_Dataset entries_
::::

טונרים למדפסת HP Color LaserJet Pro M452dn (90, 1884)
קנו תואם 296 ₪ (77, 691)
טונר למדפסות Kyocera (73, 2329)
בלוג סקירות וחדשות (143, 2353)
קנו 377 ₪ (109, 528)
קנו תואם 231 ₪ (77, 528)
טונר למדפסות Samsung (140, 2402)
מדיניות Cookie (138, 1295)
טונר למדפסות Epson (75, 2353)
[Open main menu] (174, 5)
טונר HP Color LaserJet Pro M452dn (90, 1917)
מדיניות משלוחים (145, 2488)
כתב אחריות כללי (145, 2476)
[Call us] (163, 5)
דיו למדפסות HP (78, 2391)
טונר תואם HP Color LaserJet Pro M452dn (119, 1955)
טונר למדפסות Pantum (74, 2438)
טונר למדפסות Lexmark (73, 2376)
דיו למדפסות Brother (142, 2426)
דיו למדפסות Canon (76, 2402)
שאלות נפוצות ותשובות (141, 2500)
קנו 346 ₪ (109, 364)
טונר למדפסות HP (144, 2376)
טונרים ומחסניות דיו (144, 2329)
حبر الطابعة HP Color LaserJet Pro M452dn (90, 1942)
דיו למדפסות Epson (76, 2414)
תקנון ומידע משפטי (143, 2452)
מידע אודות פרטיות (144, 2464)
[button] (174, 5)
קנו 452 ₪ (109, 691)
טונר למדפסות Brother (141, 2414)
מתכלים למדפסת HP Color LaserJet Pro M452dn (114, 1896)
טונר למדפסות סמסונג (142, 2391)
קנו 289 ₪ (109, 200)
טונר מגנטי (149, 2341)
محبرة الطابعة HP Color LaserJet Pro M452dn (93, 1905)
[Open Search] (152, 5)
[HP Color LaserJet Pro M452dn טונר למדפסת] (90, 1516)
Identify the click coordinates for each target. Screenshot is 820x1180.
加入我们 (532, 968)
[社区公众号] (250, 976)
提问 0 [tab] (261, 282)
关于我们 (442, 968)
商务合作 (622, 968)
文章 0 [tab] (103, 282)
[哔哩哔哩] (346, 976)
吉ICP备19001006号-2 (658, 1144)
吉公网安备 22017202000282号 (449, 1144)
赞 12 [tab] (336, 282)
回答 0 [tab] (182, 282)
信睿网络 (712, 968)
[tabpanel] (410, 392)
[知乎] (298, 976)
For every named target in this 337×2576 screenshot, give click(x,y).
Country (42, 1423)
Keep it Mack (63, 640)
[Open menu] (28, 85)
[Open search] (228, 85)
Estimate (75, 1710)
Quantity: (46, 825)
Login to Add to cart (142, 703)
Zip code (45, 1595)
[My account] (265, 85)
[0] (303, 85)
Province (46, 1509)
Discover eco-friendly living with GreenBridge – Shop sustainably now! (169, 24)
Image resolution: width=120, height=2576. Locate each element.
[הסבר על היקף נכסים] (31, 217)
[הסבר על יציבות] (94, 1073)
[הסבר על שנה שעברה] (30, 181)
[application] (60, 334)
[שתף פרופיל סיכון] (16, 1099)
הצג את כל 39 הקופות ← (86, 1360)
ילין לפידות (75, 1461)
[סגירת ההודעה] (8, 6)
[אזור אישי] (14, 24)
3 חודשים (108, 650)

::::

_Problem requirements_
Give back the material above exactly as it was given.

_Exercise solution_
טונרים למדפסת HP Color LaserJet Pro M452dn (90, 1884)
קנו תואם 296 ₪ (77, 691)
טונר למדפסות Kyocera (73, 2329)
בלוג סקירות וחדשות (143, 2353)
קנו 377 ₪ (109, 528)
קנו תואם 231 ₪ (77, 528)
טונר למדפסות Samsung (140, 2402)
מדיניות Cookie (138, 1295)
טונר למדפסות Epson (75, 2353)
[Open main menu] (174, 5)
טונר HP Color LaserJet Pro M452dn (90, 1917)
מדיניות משלוחים (145, 2488)
כתב אחריות כללי (145, 2476)
[Call us] (163, 5)
דיו למדפסות HP (78, 2391)
טונר תואם HP Color LaserJet Pro M452dn (119, 1955)
טונר למדפסות Pantum (74, 2438)
טונר למדפסות Lexmark (73, 2376)
דיו למדפסות Brother (142, 2426)
דיו למדפסות Canon (76, 2402)
שאלות נפוצות ותשובות (141, 2500)
קנו 346 ₪ (109, 364)
טונר למדפסות HP (144, 2376)
טונרים ומחסניות דיו (144, 2329)
حبر الطابعة HP Color LaserJet Pro M452dn (90, 1942)
דיו למדפסות Epson (76, 2414)
תקנון ומידע משפטי (143, 2452)
מידע אודות פרטיות (144, 2464)
[button] (174, 5)
קנו 452 ₪ (109, 691)
טונר למדפסות Brother (141, 2414)
מתכלים למדפסת HP Color LaserJet Pro M452dn (114, 1896)
טונר למדפסות סמסונג (142, 2391)
קנו 289 ₪ (109, 200)
טונר מגנטי (149, 2341)
محبرة الطابعة HP Color LaserJet Pro M452dn (93, 1905)
[Open Search] (152, 5)
[HP Color LaserJet Pro M452dn טונר למדפסת] (90, 1516)
Identify the click coordinates for each target. Screenshot is 820x1180.
加入我们 (532, 968)
[社区公众号] (250, 976)
提问 0 [tab] (261, 282)
关于我们 (442, 968)
商务合作 (622, 968)
文章 0 [tab] (103, 282)
[哔哩哔哩] (346, 976)
吉ICP备19001006号-2 (658, 1144)
吉公网安备 22017202000282号 (449, 1144)
赞 12 [tab] (336, 282)
回答 0 [tab] (182, 282)
信睿网络 (712, 968)
[tabpanel] (410, 392)
[知乎] (298, 976)
For every named target in this 337×2576 screenshot, give click(x,y).
Country (42, 1423)
Keep it Mack (63, 640)
[Open menu] (28, 85)
[Open search] (228, 85)
Estimate (75, 1710)
Quantity: (46, 825)
Login to Add to cart (142, 703)
Zip code (45, 1595)
[My account] (265, 85)
[0] (303, 85)
Province (46, 1509)
Discover eco-friendly living with GreenBridge – Shop sustainably now! (169, 24)
Image resolution: width=120, height=2576. Locate each element.
[הסבר על היקף נכסים] (31, 217)
[הסבר על יציבות] (94, 1073)
[הסבר על שנה שעברה] (30, 181)
[application] (60, 334)
[שתף פרופיל סיכון] (16, 1099)
הצג את כל 39 הקופות ← (86, 1360)
ילין לפידות (75, 1461)
[סגירת ההודעה] (8, 6)
[אזור אישי] (14, 24)
3 חודשים (108, 650)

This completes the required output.